## PROBLEM REQUIREMENTS
Look through the entries below. Report each line that has the word "prompt" in it.

## INFORMATION SHOWN
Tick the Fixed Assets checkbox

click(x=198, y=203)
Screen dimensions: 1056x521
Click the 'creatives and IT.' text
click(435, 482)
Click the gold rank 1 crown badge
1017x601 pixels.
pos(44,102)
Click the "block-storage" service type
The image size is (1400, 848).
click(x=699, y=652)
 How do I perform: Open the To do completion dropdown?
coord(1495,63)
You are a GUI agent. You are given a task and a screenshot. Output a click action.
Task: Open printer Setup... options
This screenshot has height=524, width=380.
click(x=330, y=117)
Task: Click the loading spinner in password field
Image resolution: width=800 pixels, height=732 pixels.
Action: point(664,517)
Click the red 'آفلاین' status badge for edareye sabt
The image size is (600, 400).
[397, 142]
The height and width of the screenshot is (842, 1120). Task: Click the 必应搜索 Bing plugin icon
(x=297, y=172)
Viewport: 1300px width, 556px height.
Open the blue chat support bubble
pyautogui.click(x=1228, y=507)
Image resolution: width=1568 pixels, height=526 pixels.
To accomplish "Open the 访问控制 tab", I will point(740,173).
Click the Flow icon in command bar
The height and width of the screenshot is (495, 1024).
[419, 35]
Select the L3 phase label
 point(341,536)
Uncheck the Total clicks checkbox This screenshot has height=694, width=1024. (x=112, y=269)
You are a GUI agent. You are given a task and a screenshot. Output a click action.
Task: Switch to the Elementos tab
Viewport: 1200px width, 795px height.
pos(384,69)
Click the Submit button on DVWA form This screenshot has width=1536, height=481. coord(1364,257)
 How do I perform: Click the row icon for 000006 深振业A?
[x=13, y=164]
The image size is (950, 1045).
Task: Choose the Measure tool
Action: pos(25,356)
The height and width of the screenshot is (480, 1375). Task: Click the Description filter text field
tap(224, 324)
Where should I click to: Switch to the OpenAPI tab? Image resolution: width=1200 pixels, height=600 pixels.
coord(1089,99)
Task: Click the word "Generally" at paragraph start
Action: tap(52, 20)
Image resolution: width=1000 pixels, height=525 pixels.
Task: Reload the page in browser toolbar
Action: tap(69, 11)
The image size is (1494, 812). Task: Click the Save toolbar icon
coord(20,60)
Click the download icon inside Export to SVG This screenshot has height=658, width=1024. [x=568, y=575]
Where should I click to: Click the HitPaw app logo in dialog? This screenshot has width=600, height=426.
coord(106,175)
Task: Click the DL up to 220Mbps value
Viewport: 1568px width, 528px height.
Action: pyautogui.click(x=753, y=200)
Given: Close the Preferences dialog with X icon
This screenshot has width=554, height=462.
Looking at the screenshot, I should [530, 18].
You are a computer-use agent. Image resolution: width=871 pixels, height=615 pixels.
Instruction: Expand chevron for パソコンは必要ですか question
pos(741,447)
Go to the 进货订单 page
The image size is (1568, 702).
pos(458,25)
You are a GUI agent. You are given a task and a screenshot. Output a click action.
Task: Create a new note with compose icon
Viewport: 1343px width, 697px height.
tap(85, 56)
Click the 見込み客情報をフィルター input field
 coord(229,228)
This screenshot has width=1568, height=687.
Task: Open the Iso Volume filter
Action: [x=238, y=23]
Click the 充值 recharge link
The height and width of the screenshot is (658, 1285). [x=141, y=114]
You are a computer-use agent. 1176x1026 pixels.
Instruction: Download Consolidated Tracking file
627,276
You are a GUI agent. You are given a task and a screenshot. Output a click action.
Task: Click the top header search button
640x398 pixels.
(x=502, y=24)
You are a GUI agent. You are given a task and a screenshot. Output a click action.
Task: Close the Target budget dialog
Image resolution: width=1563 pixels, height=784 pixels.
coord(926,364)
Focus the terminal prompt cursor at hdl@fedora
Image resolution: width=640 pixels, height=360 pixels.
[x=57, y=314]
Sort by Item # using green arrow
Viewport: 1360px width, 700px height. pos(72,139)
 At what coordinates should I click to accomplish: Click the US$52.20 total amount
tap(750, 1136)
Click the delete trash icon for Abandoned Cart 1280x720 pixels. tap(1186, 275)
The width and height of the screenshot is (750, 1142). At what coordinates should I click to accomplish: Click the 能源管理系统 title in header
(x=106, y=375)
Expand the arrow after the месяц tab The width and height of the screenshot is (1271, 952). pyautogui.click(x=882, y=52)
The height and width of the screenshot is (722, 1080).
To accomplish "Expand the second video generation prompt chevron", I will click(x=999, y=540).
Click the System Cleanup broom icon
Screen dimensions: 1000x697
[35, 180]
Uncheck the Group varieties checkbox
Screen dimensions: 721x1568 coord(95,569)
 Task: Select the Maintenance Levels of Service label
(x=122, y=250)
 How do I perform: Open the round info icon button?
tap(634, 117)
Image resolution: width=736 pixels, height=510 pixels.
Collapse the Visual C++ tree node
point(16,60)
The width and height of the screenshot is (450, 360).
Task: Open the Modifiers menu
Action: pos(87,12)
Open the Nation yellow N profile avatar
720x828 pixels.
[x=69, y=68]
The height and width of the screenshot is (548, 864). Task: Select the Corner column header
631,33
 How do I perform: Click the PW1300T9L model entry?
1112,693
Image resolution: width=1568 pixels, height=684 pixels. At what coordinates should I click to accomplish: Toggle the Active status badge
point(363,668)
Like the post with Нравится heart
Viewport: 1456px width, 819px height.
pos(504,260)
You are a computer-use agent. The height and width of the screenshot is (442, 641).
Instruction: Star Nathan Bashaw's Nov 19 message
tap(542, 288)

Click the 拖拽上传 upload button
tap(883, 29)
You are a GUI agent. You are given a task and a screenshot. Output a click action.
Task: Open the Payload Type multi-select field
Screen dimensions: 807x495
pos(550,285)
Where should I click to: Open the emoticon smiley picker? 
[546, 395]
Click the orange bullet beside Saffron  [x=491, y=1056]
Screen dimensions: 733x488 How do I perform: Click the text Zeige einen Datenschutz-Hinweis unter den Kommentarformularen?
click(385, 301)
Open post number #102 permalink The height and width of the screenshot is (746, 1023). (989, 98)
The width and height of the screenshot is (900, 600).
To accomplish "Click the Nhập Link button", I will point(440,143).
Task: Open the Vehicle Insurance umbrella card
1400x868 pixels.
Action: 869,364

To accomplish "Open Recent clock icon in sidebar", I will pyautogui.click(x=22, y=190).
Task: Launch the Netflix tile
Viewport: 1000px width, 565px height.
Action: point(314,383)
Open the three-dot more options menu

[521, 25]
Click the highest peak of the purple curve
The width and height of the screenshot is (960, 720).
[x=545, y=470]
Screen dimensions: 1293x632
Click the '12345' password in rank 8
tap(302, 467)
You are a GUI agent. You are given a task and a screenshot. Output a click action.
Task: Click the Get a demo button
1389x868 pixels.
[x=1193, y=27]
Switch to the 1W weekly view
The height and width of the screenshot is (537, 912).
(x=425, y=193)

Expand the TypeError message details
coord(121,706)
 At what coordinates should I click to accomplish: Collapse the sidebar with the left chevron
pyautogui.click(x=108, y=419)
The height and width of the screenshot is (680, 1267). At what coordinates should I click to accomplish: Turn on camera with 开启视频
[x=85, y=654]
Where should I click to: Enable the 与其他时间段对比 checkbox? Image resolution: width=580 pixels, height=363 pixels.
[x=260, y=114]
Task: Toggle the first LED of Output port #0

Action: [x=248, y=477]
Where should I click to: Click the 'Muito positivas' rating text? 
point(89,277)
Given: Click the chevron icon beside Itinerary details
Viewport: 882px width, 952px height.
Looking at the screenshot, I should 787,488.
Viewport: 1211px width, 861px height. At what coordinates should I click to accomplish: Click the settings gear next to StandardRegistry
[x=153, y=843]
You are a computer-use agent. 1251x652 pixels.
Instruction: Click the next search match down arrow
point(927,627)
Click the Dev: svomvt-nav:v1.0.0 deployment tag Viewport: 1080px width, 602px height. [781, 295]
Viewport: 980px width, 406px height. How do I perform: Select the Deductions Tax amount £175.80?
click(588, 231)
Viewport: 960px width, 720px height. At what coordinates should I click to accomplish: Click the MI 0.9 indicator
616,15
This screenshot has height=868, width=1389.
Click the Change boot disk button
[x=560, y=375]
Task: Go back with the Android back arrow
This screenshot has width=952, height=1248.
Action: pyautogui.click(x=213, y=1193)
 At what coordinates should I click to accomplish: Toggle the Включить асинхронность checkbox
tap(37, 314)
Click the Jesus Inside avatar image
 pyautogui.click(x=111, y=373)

## RESPONSE FOR THIS EXERCISE
Focus the terminal prompt cursor at hdl@fedora
To accomplish "Expand the second video generation prompt chevron", I will click(x=999, y=540).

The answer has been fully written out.